All through the warm-up before each game.

Did I say I had to catch without a mask?

His son’s name was Jerry. I could hear—

The whole team could hear—how buried

In the coach’s calls behind the backstop,

Behind my back, he was ordering Jerry

To hit me. It’s hard to say how I heard

That message laced into his thick voice.

But it was there, a command as greasy

As spitball shouted in each attaboy.

Jerry heard it too, and, a good son, obeyed.

With each pitch, the white jet of the ball,

Unscrewing its way through the air

Until it smacked into the fat-lipped

Catcher’s mitt I had to wear. By now,

You’ve guessed the coach hated me

For good reason. I was useless. Standing

In right field praying—actually praying—

No fly would find me, and when the Lord

Refused those prayers, I would hang

My mouth open as the ball rose and grew

Overhead like a day-moon, crashing  

To the earth. Do I need to say what

Happened? The ball before the sun, the mitt

Before the ball? My eyes behind the mitt?

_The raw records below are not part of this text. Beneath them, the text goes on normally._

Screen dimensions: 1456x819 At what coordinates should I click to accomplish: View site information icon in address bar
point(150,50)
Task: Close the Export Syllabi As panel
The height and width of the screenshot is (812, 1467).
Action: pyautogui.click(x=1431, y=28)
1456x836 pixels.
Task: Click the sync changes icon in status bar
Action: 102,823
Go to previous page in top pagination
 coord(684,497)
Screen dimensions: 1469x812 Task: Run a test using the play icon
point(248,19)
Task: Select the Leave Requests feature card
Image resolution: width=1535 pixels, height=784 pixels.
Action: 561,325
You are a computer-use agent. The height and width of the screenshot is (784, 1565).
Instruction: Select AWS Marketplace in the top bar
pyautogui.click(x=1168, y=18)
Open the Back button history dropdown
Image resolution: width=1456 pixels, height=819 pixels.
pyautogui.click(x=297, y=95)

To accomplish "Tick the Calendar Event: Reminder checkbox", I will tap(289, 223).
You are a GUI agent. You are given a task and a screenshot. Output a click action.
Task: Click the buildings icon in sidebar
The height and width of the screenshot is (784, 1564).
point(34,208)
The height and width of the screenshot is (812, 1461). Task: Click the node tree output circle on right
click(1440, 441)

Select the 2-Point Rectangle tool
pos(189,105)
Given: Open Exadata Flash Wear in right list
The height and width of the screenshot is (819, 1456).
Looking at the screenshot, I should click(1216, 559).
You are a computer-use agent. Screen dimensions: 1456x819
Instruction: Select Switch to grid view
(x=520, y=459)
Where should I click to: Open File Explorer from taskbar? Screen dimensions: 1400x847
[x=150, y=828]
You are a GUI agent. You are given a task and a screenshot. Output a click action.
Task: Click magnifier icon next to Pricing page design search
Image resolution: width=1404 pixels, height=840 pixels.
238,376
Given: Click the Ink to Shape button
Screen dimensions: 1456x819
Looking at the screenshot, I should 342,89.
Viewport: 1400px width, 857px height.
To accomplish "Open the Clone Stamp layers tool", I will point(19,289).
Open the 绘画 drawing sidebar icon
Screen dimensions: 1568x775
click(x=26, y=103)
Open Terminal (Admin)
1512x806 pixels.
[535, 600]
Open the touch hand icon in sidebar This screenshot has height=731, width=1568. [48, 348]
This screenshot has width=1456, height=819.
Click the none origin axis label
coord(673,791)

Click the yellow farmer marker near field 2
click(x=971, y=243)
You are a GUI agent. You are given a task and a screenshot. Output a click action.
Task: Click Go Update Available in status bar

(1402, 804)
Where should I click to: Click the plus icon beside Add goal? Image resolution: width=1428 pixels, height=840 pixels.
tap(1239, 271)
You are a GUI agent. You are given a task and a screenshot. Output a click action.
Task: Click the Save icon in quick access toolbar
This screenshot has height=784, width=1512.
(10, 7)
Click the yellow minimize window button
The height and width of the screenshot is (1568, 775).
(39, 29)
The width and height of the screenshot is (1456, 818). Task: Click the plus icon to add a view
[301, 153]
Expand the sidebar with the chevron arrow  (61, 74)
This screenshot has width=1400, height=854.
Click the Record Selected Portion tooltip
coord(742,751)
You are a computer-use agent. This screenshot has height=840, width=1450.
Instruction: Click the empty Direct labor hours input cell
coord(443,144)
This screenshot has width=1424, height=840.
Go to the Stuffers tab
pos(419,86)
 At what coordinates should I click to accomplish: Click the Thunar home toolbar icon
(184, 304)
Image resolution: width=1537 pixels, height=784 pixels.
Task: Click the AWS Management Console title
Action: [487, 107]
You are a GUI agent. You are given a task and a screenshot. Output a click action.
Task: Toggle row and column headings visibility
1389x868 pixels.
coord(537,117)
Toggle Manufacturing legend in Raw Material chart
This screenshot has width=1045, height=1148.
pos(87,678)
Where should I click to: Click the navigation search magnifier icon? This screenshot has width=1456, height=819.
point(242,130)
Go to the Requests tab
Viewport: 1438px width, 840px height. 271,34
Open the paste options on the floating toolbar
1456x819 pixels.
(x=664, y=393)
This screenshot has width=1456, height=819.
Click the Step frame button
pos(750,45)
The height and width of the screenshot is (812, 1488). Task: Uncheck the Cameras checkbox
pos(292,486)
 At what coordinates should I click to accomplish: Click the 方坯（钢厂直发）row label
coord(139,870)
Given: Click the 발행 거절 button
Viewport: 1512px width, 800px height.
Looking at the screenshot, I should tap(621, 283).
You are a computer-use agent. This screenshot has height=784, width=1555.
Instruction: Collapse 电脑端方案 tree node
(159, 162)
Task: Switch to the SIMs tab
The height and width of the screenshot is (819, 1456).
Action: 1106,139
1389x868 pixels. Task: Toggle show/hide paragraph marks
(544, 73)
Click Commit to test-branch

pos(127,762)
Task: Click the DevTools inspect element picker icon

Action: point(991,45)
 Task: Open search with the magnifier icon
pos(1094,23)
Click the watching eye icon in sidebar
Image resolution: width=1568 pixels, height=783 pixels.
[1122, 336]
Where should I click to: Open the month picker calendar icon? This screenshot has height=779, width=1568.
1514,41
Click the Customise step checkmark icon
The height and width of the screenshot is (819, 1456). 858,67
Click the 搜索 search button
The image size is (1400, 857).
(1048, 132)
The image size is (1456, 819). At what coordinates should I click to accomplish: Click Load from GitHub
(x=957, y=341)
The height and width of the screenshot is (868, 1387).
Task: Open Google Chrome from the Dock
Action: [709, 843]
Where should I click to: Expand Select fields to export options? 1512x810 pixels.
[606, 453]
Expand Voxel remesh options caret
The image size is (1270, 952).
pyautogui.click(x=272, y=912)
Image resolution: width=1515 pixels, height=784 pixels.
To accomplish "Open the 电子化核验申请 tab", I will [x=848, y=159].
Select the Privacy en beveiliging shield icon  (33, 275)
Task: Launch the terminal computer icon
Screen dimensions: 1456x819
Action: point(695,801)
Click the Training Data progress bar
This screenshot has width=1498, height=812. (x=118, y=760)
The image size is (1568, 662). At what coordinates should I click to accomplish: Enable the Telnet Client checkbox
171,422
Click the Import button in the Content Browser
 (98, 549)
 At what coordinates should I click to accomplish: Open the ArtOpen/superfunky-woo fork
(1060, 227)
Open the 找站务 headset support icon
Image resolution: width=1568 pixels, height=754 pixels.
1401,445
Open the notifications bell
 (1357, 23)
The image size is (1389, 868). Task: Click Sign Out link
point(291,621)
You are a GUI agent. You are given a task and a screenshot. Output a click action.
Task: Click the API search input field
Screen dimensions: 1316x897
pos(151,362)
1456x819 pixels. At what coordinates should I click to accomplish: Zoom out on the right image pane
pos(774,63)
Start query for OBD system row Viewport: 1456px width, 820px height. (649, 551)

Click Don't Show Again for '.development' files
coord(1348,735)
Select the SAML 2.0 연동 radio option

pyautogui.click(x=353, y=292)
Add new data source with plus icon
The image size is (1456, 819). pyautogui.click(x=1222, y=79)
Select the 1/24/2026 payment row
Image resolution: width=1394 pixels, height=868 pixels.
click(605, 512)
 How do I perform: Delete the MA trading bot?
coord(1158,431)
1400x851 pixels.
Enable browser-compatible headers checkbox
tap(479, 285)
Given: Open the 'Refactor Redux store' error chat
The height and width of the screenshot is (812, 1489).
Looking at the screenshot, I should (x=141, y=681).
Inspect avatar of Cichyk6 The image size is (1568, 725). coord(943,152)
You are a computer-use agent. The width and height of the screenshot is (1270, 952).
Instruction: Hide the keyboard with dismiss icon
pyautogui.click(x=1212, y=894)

You see, the coach was fair-minded

With his hatred: Judicious in fact in how

He gave it where it was earned and scowled

Until I went to kneel behind home plate.

Now, Jerry was something else: The screw,

The fast, the curve, the changeup, the palm-ball—

Each left his hand like a Homeric bird.

When it spanked inside the catcher mitt,

It sent another batter out. Even I spied on

The grace of his windup without a doubt:

Here was an Achilles with horsehide

And nightly the whole team watched him

Knock runs beyond perfection. Of course,

This meant we never spoke (he and I),

Stationed far apart on the bench or if

We chanced to come too close, the coach

Was there to throw his shadow in between.

He knew uselessness was catchy, kindness

Arcane. A kid sent out by a single mother

For an afternoon divorced from television,

Was the stuff defeats were made of.

It was only those afternoons when I went

Without a cage before my eyes, cap

Turned around, the mitt held up to block

The blow of every pitch that sailed

Toward my head or sailed toward my crotch—

Jerry and I looked each other in the eyes.

What did I catch? the nod, the wind-up,

The pitch thrown hard and true for love.